ACTIVITY: Restate each of the lines given below, word for word.

MATERIAL SHOWN:
____________________
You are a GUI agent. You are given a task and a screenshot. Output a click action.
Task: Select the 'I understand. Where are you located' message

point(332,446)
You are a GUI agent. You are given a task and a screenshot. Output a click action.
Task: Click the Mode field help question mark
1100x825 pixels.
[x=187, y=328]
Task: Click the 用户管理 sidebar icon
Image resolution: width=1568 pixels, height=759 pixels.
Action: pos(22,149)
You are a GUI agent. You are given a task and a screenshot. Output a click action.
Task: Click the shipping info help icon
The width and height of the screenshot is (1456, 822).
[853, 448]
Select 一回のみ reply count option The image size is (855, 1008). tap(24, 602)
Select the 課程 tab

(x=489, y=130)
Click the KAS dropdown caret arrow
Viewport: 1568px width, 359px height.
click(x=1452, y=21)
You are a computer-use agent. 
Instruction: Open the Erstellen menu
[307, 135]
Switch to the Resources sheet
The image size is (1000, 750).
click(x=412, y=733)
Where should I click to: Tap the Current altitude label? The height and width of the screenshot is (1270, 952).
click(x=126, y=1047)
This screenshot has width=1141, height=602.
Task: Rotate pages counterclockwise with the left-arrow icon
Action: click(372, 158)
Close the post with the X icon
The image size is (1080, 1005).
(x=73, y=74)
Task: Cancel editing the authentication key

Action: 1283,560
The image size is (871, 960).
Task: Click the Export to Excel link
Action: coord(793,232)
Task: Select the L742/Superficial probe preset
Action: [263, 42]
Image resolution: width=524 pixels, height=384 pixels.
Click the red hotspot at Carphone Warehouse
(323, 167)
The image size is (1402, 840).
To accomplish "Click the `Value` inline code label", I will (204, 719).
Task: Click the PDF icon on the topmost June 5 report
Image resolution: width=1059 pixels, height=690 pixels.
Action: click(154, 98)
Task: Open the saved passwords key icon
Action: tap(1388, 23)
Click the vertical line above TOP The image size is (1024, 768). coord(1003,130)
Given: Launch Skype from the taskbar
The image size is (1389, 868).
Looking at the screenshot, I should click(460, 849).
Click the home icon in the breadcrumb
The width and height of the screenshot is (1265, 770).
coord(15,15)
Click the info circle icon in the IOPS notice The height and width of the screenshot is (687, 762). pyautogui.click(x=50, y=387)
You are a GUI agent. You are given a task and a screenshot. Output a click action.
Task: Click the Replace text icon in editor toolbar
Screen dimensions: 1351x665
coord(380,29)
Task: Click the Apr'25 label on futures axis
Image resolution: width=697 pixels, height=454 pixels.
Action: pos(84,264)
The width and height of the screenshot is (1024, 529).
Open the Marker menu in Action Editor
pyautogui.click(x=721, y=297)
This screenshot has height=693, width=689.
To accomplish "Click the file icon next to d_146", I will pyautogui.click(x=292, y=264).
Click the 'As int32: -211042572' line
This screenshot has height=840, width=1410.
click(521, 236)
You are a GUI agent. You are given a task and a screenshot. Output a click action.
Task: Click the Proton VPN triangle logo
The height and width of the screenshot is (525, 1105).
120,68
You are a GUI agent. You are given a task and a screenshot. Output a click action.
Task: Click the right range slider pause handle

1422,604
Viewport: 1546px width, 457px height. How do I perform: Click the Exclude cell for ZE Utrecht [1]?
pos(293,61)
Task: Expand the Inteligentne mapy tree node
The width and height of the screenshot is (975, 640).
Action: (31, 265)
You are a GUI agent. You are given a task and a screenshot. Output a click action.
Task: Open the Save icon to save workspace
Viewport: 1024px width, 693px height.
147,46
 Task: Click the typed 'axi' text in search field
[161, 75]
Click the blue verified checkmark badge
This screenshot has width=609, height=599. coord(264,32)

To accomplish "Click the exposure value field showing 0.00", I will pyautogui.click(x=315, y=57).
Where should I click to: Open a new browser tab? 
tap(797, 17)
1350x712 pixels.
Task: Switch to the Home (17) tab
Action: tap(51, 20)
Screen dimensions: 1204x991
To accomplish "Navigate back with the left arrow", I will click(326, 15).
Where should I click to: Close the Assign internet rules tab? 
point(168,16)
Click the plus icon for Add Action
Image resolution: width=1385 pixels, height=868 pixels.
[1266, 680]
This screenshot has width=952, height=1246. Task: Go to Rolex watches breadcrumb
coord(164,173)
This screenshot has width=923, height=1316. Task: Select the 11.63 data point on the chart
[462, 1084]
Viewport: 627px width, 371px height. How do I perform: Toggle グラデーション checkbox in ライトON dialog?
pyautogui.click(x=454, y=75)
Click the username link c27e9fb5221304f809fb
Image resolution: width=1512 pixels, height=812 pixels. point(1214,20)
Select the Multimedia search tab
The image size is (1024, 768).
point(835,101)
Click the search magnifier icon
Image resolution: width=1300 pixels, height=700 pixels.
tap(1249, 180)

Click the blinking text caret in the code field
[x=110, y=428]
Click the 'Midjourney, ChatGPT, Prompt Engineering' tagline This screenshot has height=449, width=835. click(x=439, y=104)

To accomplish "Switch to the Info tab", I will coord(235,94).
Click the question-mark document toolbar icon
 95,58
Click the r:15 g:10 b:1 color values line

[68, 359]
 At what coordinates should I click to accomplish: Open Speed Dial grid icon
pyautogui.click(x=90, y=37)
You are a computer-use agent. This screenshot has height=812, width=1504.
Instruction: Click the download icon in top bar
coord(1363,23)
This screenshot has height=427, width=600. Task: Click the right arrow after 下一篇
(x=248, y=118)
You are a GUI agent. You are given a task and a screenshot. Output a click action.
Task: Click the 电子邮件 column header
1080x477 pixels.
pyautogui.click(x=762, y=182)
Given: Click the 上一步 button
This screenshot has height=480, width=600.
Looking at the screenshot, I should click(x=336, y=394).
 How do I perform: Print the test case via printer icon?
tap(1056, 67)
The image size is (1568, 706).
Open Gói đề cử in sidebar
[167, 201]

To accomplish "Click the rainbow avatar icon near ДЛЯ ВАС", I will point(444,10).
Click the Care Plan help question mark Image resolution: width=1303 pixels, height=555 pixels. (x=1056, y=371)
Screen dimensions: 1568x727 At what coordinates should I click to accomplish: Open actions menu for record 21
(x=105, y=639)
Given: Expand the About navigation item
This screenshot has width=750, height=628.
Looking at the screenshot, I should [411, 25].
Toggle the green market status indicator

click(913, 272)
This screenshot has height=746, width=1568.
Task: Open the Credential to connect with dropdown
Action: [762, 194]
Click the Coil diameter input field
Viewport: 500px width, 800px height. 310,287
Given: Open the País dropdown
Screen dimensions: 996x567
____________________
ANSWER BOX:
You are a GUI agent. You are given a task and a screenshot. Output a click action.
Task: Select the 'I understand. Where are you located' message

point(332,446)
You are a GUI agent. You are given a task and a screenshot. Output a click action.
Task: Click the Mode field help question mark
1100x825 pixels.
[x=187, y=328]
Task: Click the 用户管理 sidebar icon
Image resolution: width=1568 pixels, height=759 pixels.
Action: pos(22,149)
You are a GUI agent. You are given a task and a screenshot. Output a click action.
Task: Click the shipping info help icon
The width and height of the screenshot is (1456, 822).
[853, 448]
Select 一回のみ reply count option The image size is (855, 1008). tap(24, 602)
Select the 課程 tab

(x=489, y=130)
Click the KAS dropdown caret arrow
Viewport: 1568px width, 359px height.
click(x=1452, y=21)
You are a computer-use agent. 
Instruction: Open the Erstellen menu
[307, 135]
Switch to the Resources sheet
The image size is (1000, 750).
click(x=412, y=733)
Where should I click to: Tap the Current altitude label? The height and width of the screenshot is (1270, 952).
click(x=126, y=1047)
This screenshot has width=1141, height=602.
Task: Rotate pages counterclockwise with the left-arrow icon
Action: click(372, 158)
Close the post with the X icon
The image size is (1080, 1005).
(x=73, y=74)
Task: Cancel editing the authentication key

Action: 1283,560
The image size is (871, 960).
Task: Click the Export to Excel link
Action: coord(793,232)
Task: Select the L742/Superficial probe preset
Action: [263, 42]
Image resolution: width=524 pixels, height=384 pixels.
Click the red hotspot at Carphone Warehouse
(323, 167)
The image size is (1402, 840).
To accomplish "Click the `Value` inline code label", I will (204, 719).
Task: Click the PDF icon on the topmost June 5 report
Image resolution: width=1059 pixels, height=690 pixels.
Action: click(154, 98)
Task: Open the saved passwords key icon
Action: tap(1388, 23)
Click the vertical line above TOP The image size is (1024, 768). coord(1003,130)
Given: Launch Skype from the taskbar
The image size is (1389, 868).
Looking at the screenshot, I should click(460, 849).
Click the home icon in the breadcrumb
The width and height of the screenshot is (1265, 770).
coord(15,15)
Click the info circle icon in the IOPS notice The height and width of the screenshot is (687, 762). pyautogui.click(x=50, y=387)
You are a GUI agent. You are given a task and a screenshot. Output a click action.
Task: Click the Replace text icon in editor toolbar
Screen dimensions: 1351x665
coord(380,29)
Task: Click the Apr'25 label on futures axis
Image resolution: width=697 pixels, height=454 pixels.
Action: pos(84,264)
The width and height of the screenshot is (1024, 529).
Open the Marker menu in Action Editor
pyautogui.click(x=721, y=297)
This screenshot has height=693, width=689.
To accomplish "Click the file icon next to d_146", I will pyautogui.click(x=292, y=264).
Click the 'As int32: -211042572' line
This screenshot has height=840, width=1410.
click(521, 236)
You are a GUI agent. You are given a task and a screenshot. Output a click action.
Task: Click the Proton VPN triangle logo
The height and width of the screenshot is (525, 1105).
120,68
You are a GUI agent. You are given a task and a screenshot. Output a click action.
Task: Click the right range slider pause handle

1422,604
Viewport: 1546px width, 457px height. How do I perform: Click the Exclude cell for ZE Utrecht [1]?
pos(293,61)
Task: Expand the Inteligentne mapy tree node
The width and height of the screenshot is (975, 640).
Action: (31, 265)
You are a GUI agent. You are given a task and a screenshot. Output a click action.
Task: Open the Save icon to save workspace
Viewport: 1024px width, 693px height.
147,46
 Task: Click the typed 'axi' text in search field
[161, 75]
Click the blue verified checkmark badge
This screenshot has width=609, height=599. coord(264,32)

To accomplish "Click the exposure value field showing 0.00", I will pyautogui.click(x=315, y=57).
Where should I click to: Open a new browser tab? 
tap(797, 17)
1350x712 pixels.
Task: Switch to the Home (17) tab
Action: tap(51, 20)
Screen dimensions: 1204x991
To accomplish "Navigate back with the left arrow", I will click(326, 15).
Where should I click to: Close the Assign internet rules tab? 
point(168,16)
Click the plus icon for Add Action
Image resolution: width=1385 pixels, height=868 pixels.
[1266, 680]
This screenshot has width=952, height=1246. Task: Go to Rolex watches breadcrumb
coord(164,173)
This screenshot has width=923, height=1316. Task: Select the 11.63 data point on the chart
[462, 1084]
Viewport: 627px width, 371px height. How do I perform: Toggle グラデーション checkbox in ライトON dialog?
pyautogui.click(x=454, y=75)
Click the username link c27e9fb5221304f809fb
Image resolution: width=1512 pixels, height=812 pixels. point(1214,20)
Select the Multimedia search tab
The image size is (1024, 768).
point(835,101)
Click the search magnifier icon
Image resolution: width=1300 pixels, height=700 pixels.
tap(1249, 180)

Click the blinking text caret in the code field
[x=110, y=428]
Click the 'Midjourney, ChatGPT, Prompt Engineering' tagline This screenshot has height=449, width=835. click(x=439, y=104)

To accomplish "Switch to the Info tab", I will coord(235,94).
Click the question-mark document toolbar icon
 95,58
Click the r:15 g:10 b:1 color values line

[68, 359]
 At what coordinates should I click to accomplish: Open Speed Dial grid icon
pyautogui.click(x=90, y=37)
You are a computer-use agent. This screenshot has height=812, width=1504.
Instruction: Click the download icon in top bar
coord(1363,23)
This screenshot has height=427, width=600. Task: Click the right arrow after 下一篇
(x=248, y=118)
You are a GUI agent. You are given a task and a screenshot. Output a click action.
Task: Click the 电子邮件 column header
1080x477 pixels.
pyautogui.click(x=762, y=182)
Given: Click the 上一步 button
This screenshot has height=480, width=600.
Looking at the screenshot, I should click(x=336, y=394).
 How do I perform: Print the test case via printer icon?
tap(1056, 67)
The image size is (1568, 706).
Open Gói đề cử in sidebar
[167, 201]

To accomplish "Click the rainbow avatar icon near ДЛЯ ВАС", I will point(444,10).
Click the Care Plan help question mark Image resolution: width=1303 pixels, height=555 pixels. (x=1056, y=371)
Screen dimensions: 1568x727 At what coordinates should I click to accomplish: Open actions menu for record 21
(x=105, y=639)
Given: Expand the About navigation item
This screenshot has width=750, height=628.
Looking at the screenshot, I should [411, 25].
Toggle the green market status indicator

click(913, 272)
This screenshot has height=746, width=1568.
Task: Open the Credential to connect with dropdown
Action: [762, 194]
Click the Coil diameter input field
Viewport: 500px width, 800px height. 310,287
Given: Open the País dropdown
Screen dimensions: 996x567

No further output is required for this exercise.